Sudan’s National Centre for Curriculum and Education Researches General Manager Dr. Moawia Elsir Gashi said the implementation of a regional framework will enhance the region’s functional relationships. “Harmonization of qualifications will enable students from the region to transfer credit courses and also find jobs within the region using their country’s educational qualification,” said Dr. Gashi.

The Kenya National Qualifications Authority Director Juma Mukhwana said the regional qualifications framework will support the integration of refugees, host communities, and returnees into the National Educational and Training Systems. “The ideal plan is that every country should be able to come up with their respective qualification framework and then integrate it with the IGAD framework,” said Dr. Mukhwana.

IGAD hosts about 4.2 million refugees and 9.6 million internally displaced persons within its member states including Ethiopia, Eritrea, Djibouti, Kenya, Somalia, South Sudan, Sudan, and Uganda.

Ethiopia perceives the necessity of the framework as a crucial step in building mutual trust among IGAD members on educational qualifications as it doesn’t oblige the nations to develop identical curriculum instead of requesting them to integrate the framework in their educational systems to create conducive working environment to refugees and returnees in the region. In implementing the framework, Dr. Andualem said IGAD is not pushing countries to have the same curriculum as each country has its own needs.

“Our effort is to have a regional framework then each country will have its own national curriculum and that will make it easier for countries to accept qualifications from across the region,” he said.

In Kenya, universities and colleges are required to seek validation of the foreign student’s qualifications before admitting them. Dr. Mukhwana said this is to ensure that only students who have met the prerequisite entry requirements for admission to universities and colleges are admitted to the country.

In the eight countries, the education systems have set individual entry requirements for the university. The Head of the IGAD mission in Kenya Dr. Fatuma Adan said the framework seeks to ensure that countries have education systems that allow mobility of citizens from one country to another.

“IGAD protocol allows people within the eight-member states to move across the borders with their services, goods, and animals while complying with the regulations of cross border rules and regulations,” she said.
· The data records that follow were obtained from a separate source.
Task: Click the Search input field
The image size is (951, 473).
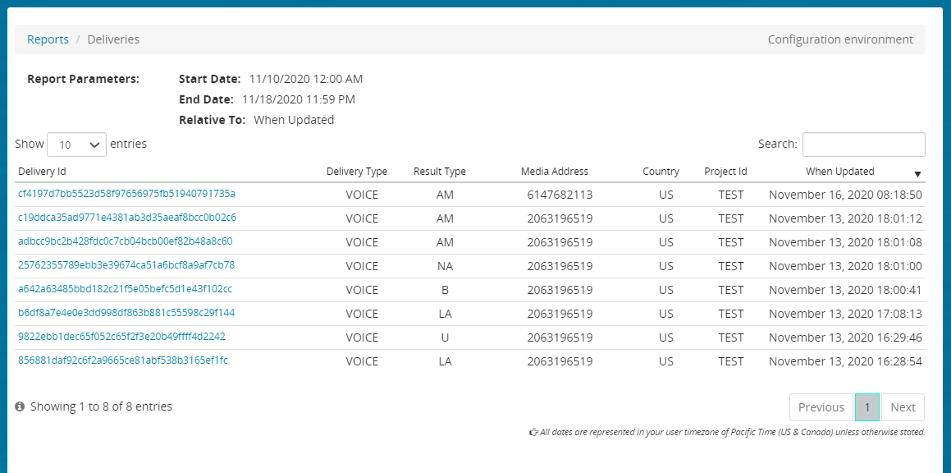Action: [863, 145]
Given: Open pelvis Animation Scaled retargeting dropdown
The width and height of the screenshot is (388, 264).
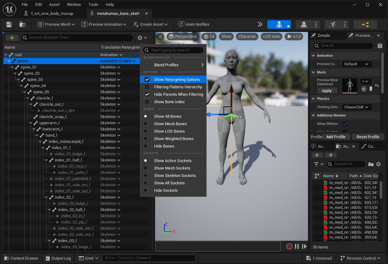Looking at the screenshot, I should point(118,61).
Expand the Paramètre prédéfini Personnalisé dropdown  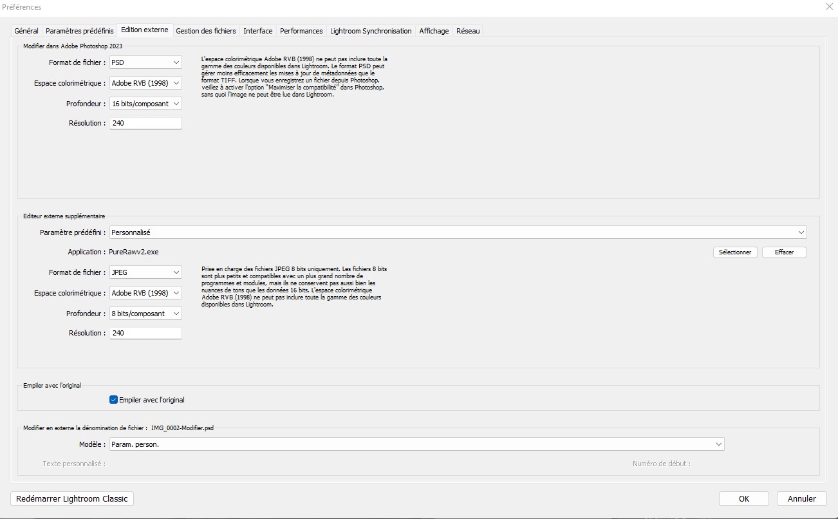pyautogui.click(x=458, y=232)
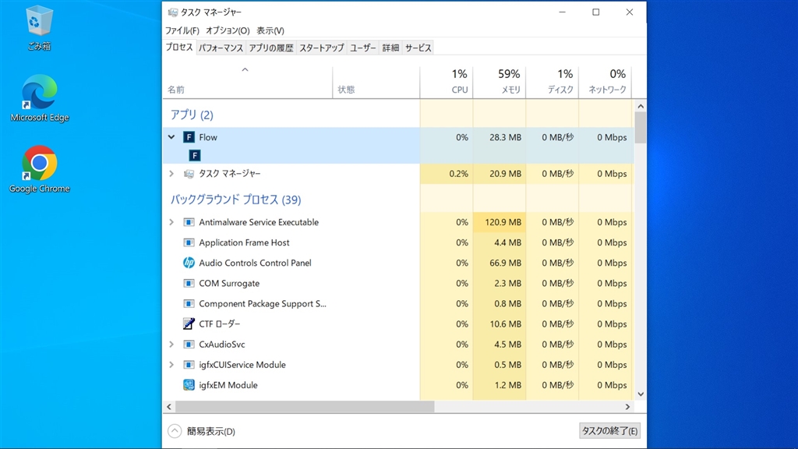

She added that “if a citizen moves with their animals from one country to another and has a qualification, one should be able to find a job in the other country and teach if one is a teacher and one is a doctor should be able to provide services across borders”.As to Adan, the regional framework will also be integrated into the continental framework as guided by the African Union. Meanwhile, Ethiopia, Kenya, and Tanzania have adopted a regional framework for technical and vocational institutions.

The countries will harmonize their TVET curriculum, qualifications, and occupational standards under the East Africa Skills for Transformation and Regional Integration Project in a move to expose youth in the region to diverse skills.

The framework will also facilitate students’ mobility and faculty while enabling industrial partnerships across the region. Further, it will strengthen the capacity of national agencies responsible for the approval of occupation standards, model curriculum, and accreditation of TVET programs.

The regional framework seeks to enhance regional collaboration in TVET through networking, knowledge sharing, and the development of regional public goods to promote regional integration.

The Djibouti Declaration signed in December 2017 by IGAD member states stipulates that the countries need to show commitment to cooperation in creating a suitable environment to enhance education, training, and skills development for IDPs, Refugees Returnees, and host communities, to reduce their dependence on humanitarian assistance and prepare them for gainful employment in host communities and upon return among others. Therefore, such moves as developing an educational qualification framework and facilitating experience-sharing platforms on various works including teachers’ training are significant steps to this end.